Recommendation 10: All available data from all nonclinical studies must be evaluated together to define any potential toxicities and to predict human risk.

An adverse test article–related effect in any single subreport or a NOAEL derived from any one nonclinical study should not be considered in isolation as definitive evidence of the effects likely to develop in humans. The risk/benefit profile may change as the test article is used in multiple species or in studies of longer duration. Furthermore, NOAELs in study reports may differ as diverse end points are measured in other types of studies (i.e., reproductive and developmental toxicity or carcinogenicity studies, which usually take place later in drug development). Additionally, the test article may be used in new clinical indications targeting different patient populations, possibly with other routes of administration resulting in dissimilar tissue levels, and therefore leading to a different risk/benefit profile.

Assessments of probable human risk should be based on the entire portfolio of available nonclinical and clinical data from all existing studies as well as any literature for structurally related or similar acting agents. For example, experiments designed to understand the biologic process(es) related to a finding in nonclinical studies may profoundly influence the risk profile of a test article. Establishing that a receptor on a cell type that serves as a target for toxicity in a nonclinical species is not present in humans may mitigate the perceived risk to human subjects even if a test article produces severely adverse effects in animals. Similarly, knowing whether or not toxicities are due primarily to the parent drug or an animal-specific metabolite may provide an opportunity to mitigate the potential risk of humans developing the same toxicities observed in nonclinical species. Thus, risk assessment is an iterative process through which the risk/benefit profile may change as additional nonclinical and clinical data accumulate over time.

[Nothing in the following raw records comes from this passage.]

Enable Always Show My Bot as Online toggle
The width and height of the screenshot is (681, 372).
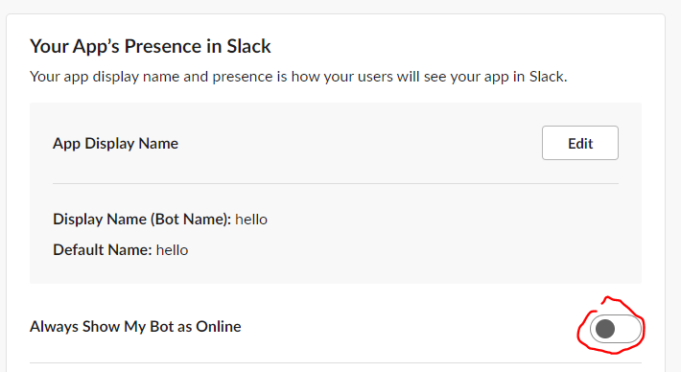tap(616, 329)
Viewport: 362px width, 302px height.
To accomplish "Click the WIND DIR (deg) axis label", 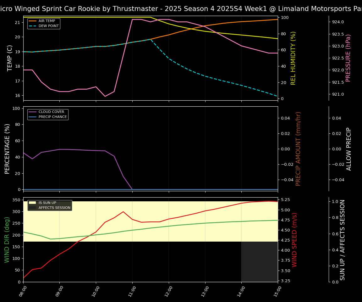I will pyautogui.click(x=7, y=240).
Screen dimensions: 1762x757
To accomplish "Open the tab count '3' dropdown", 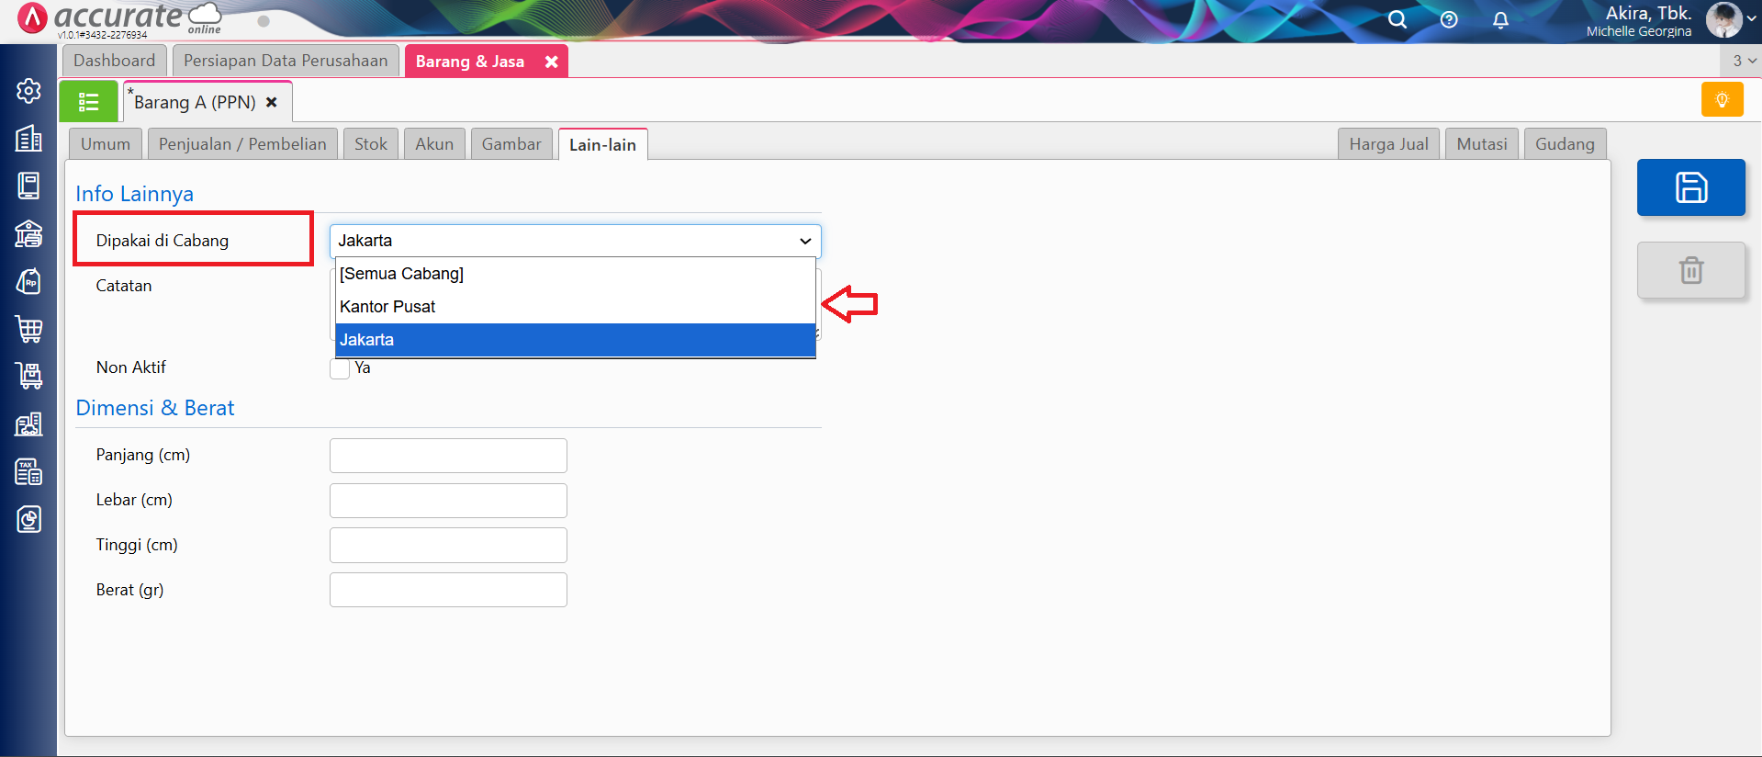I will tap(1743, 61).
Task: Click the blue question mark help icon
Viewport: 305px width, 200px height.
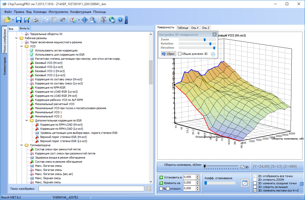Action: pos(120,20)
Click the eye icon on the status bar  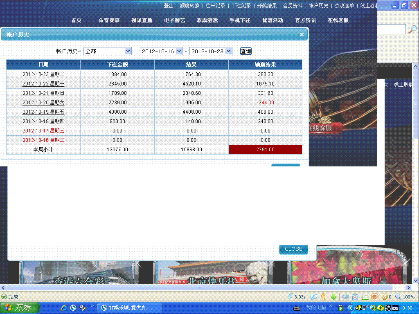pyautogui.click(x=374, y=296)
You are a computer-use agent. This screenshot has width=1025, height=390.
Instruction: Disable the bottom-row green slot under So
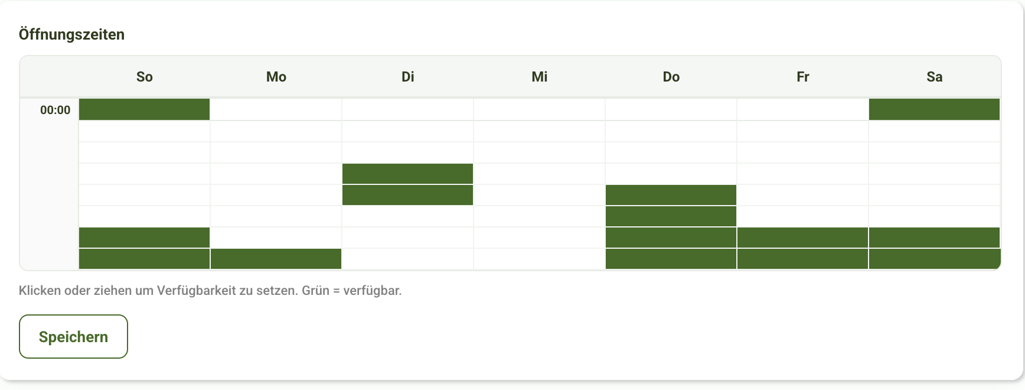(x=144, y=259)

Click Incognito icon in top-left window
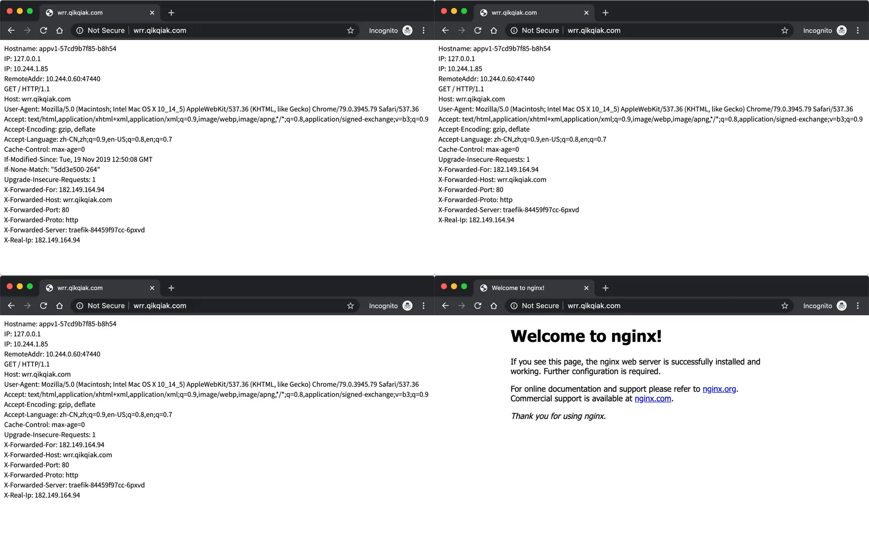(x=408, y=30)
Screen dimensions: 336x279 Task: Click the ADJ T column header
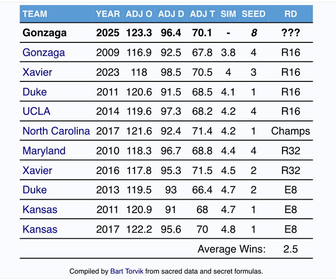(201, 13)
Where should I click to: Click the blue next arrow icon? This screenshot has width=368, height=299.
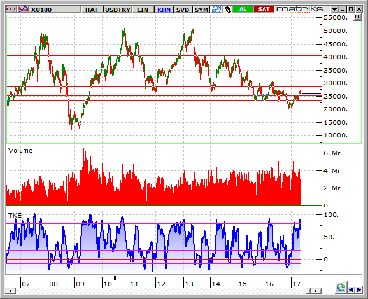click(359, 290)
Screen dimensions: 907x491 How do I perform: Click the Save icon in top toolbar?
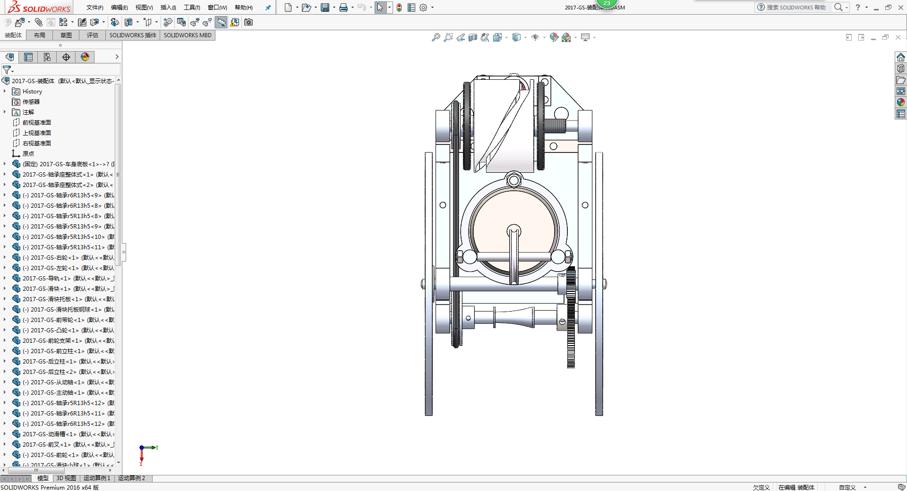point(325,8)
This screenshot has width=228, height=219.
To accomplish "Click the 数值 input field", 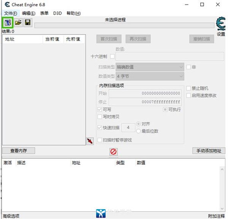I will [x=166, y=57].
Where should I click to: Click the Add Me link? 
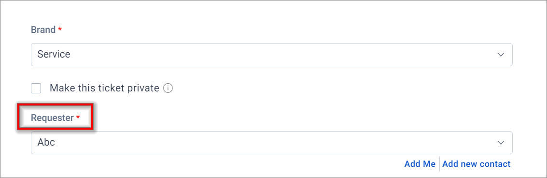click(420, 163)
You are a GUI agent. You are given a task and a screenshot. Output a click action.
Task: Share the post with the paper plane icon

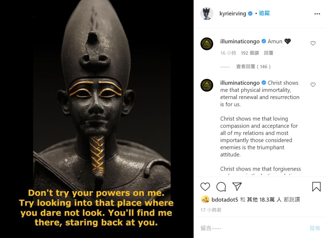(237, 187)
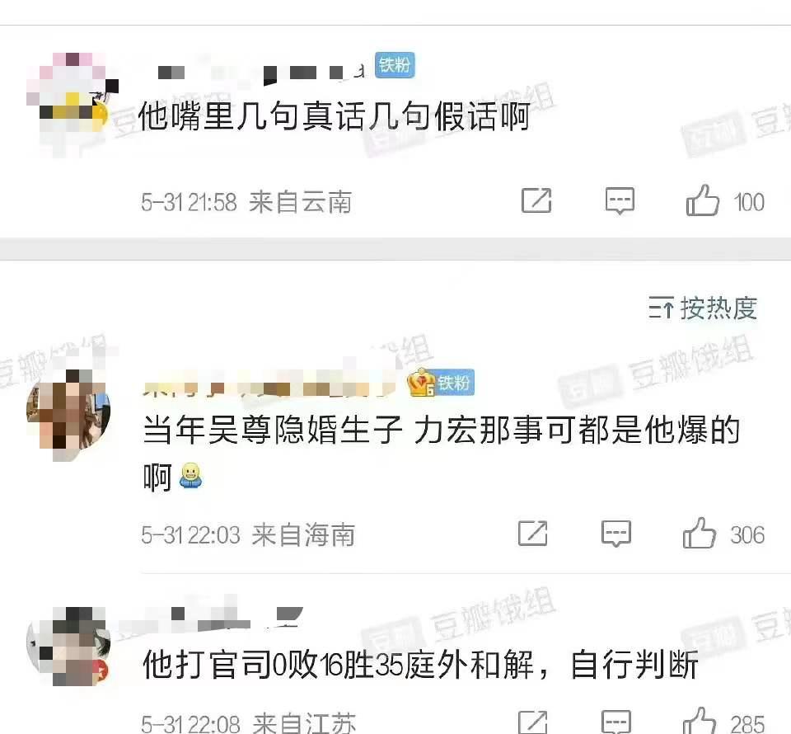Open replies for the Hainan comment

(616, 534)
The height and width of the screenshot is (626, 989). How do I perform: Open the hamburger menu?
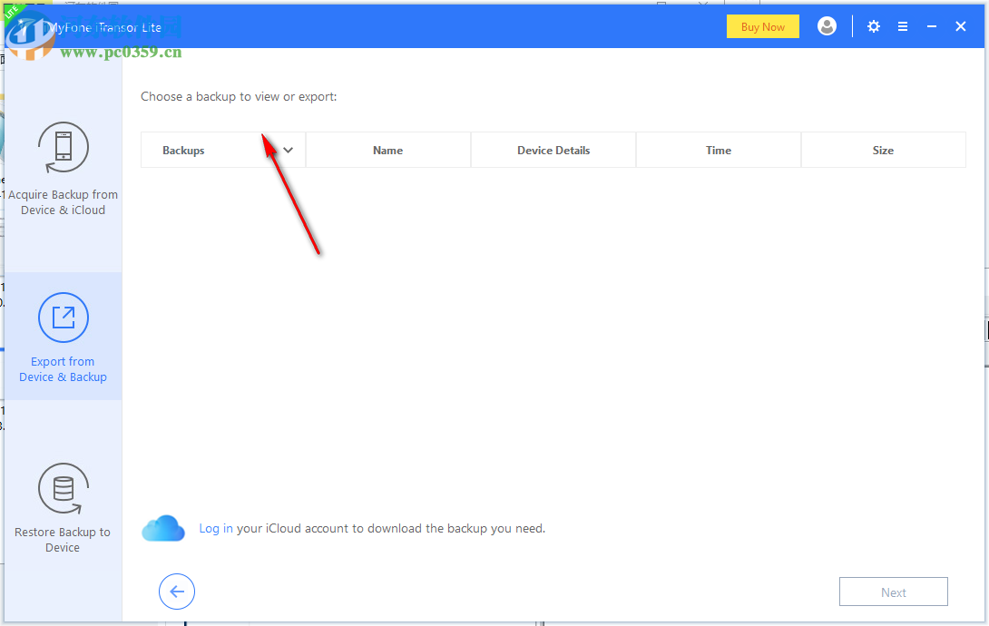click(903, 26)
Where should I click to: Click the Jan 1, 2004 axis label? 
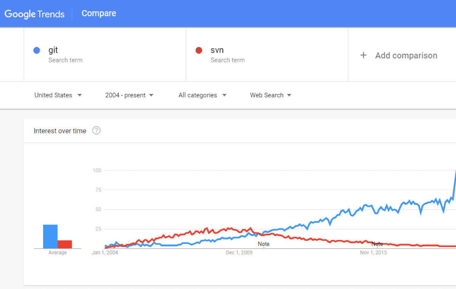105,252
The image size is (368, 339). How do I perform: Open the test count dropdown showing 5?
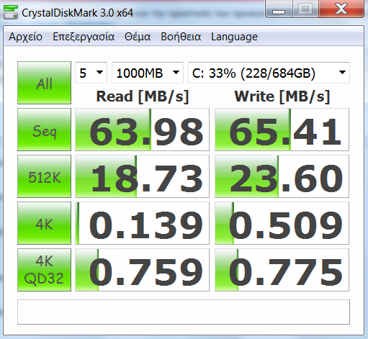[x=91, y=73]
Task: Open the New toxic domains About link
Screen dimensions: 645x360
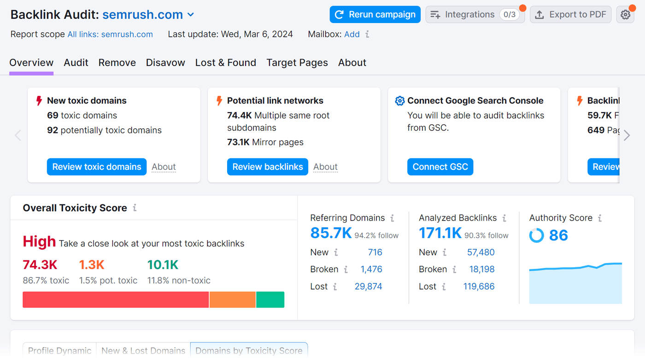Action: coord(164,167)
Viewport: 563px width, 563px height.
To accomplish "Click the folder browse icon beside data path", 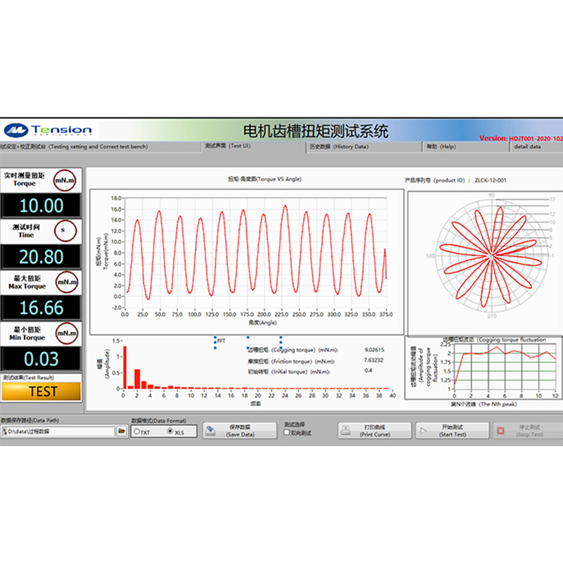I will click(x=122, y=431).
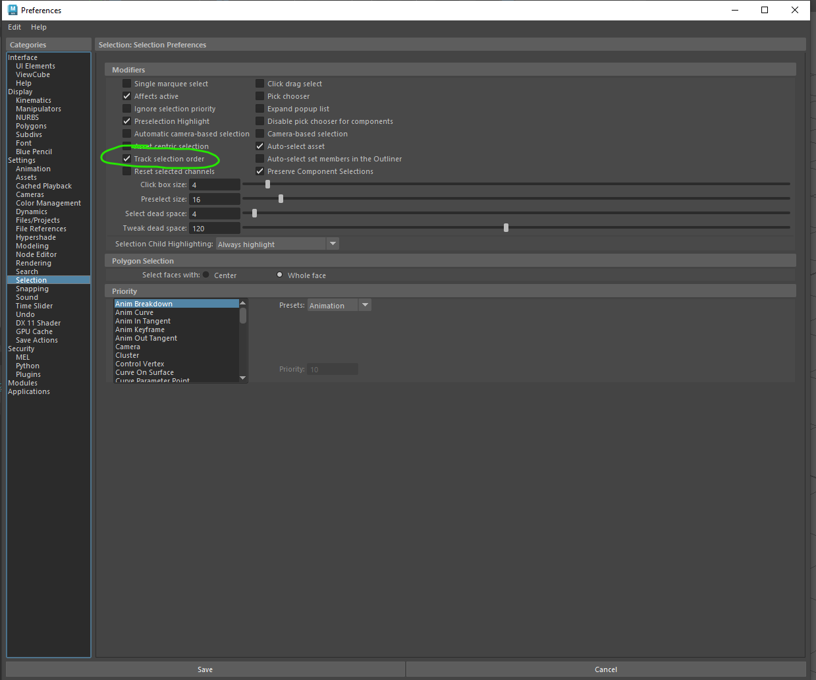Click the Preselect size input field
Image resolution: width=816 pixels, height=680 pixels.
tap(215, 199)
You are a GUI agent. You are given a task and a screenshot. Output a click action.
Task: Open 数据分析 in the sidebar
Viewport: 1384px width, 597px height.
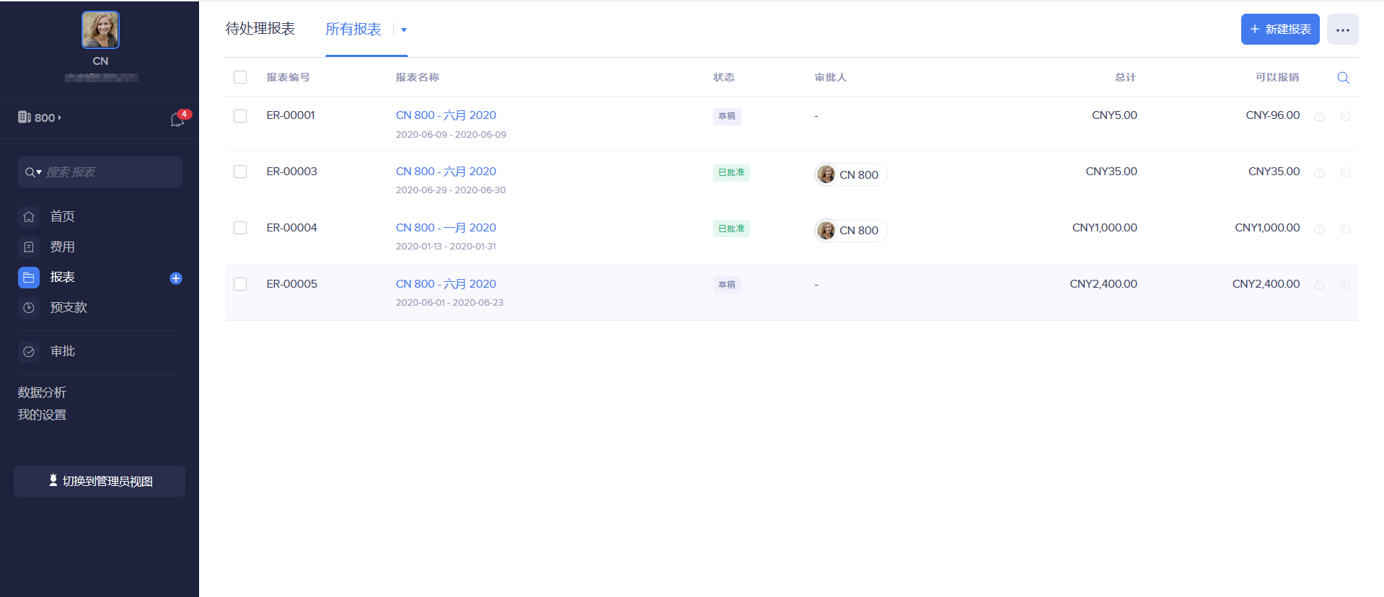tap(42, 392)
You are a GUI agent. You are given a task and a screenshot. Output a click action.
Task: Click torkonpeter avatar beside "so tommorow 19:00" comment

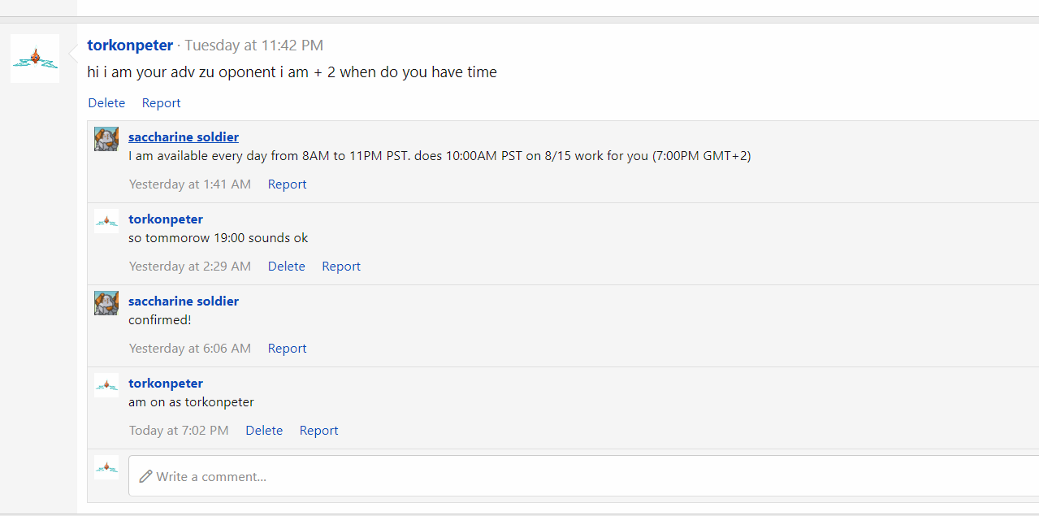(106, 221)
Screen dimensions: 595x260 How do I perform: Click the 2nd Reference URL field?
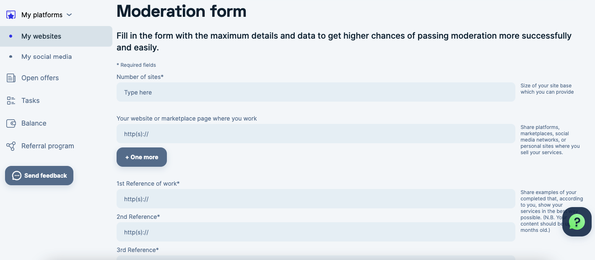coord(315,232)
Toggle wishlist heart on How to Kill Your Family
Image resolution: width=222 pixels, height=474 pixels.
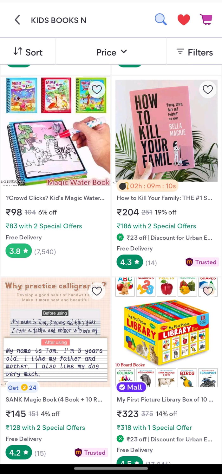click(208, 90)
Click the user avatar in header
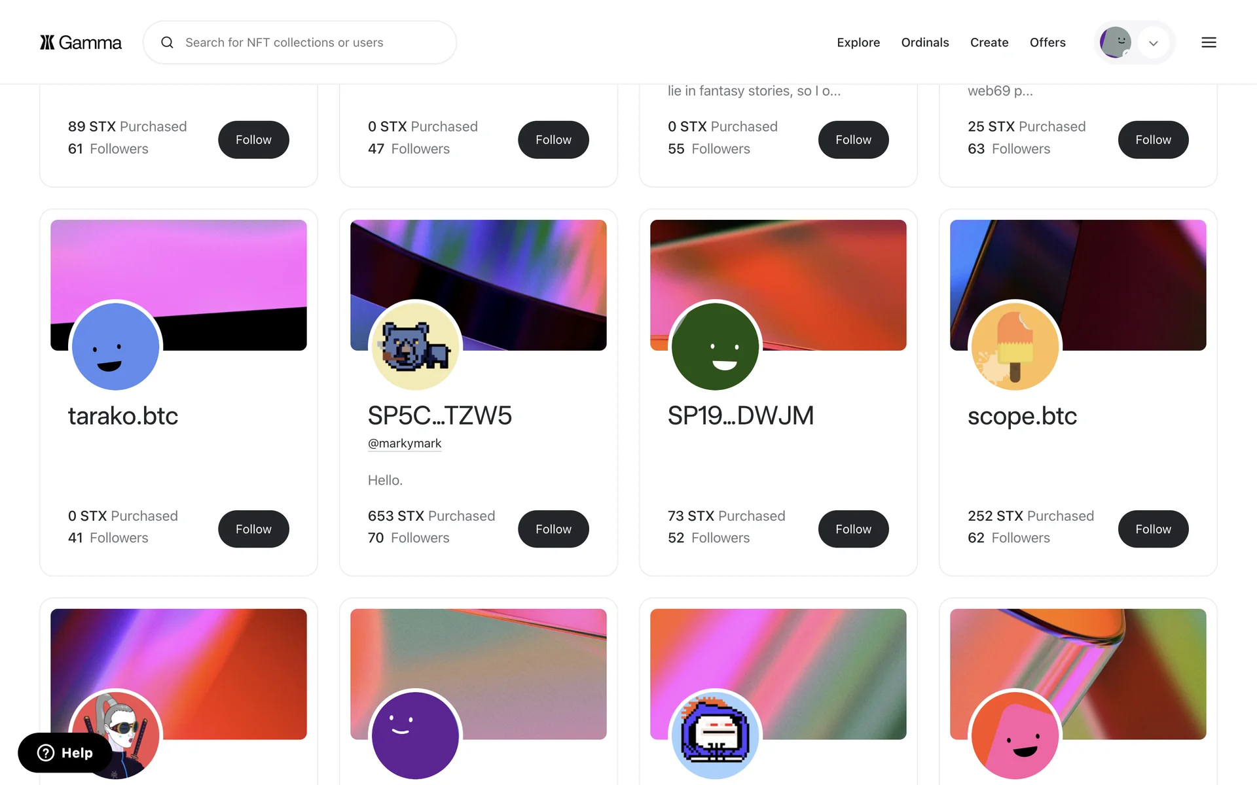 [1116, 43]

Conclusions and Forward Vision

These 10 recommendations have been designed to produce a more consistent approach for determining and communicating adverse findings in the context of nonclinical toxicity studies for use in risk assessment. Efforts to protect the health of humans exposed to new chemical or pharmaceutical entities depend heavily on predictions made using nonclinical data derived from animal testing. Common species of test animals and humans share orthologous genes and molecular pathways largely due to shared evolutionary history. However, toxicity profiles in laboratory animals do not always translate closely to clinical outcomes in humans (Fletcher 1978; Freireich et al. 1966; Greaves, Williams, and Eve 2004; Olson et al. 2000; Owens 1962; Schein et al. 1970). Such discrepancies necessitate that all test article–related findings in animals be described carefully and completely. The communication of the rationale for classifying such effects as adverse or nonadverse is critical since interpretations must be understandable to all potential reviewers. This may include individuals with little or no familiarity with laboratory animal biology, species sensitivity, comparative pathology and its terminology.

When a NOAEL derived from a nonclinical safety study report is used in isolation as a principal component for the assessment of potential human risk, it is of limited value because NOAEL lacks a universally accepted definition, is variably applied, and often is poorly communicated. In the future, the concept of adversity may be expanded and better defined by using additional types of data: transcriptomic and proteomic profiles, epigenetic changes, in vitro bioactivity, and so on (Keller et al. 2012). For now, though, the NOAEL and the concept of adversity, defined using in-life observations as well as anatomic and clinical pathology end points, will remain the principal means for communicating the scope of potential toxic effects in humans exposed to new test articles. As researchers, institutions, and regulatory agencies that produce and evaluate NOAEL values over time adopt these recommended approaches to describing, defining, and communicating adversity, there will be less dependence on the NOAEL as a stand-alone term to define risk, favoring a more comprehensive and complete communication of the estimated risk to humans exposed to xenobiotics.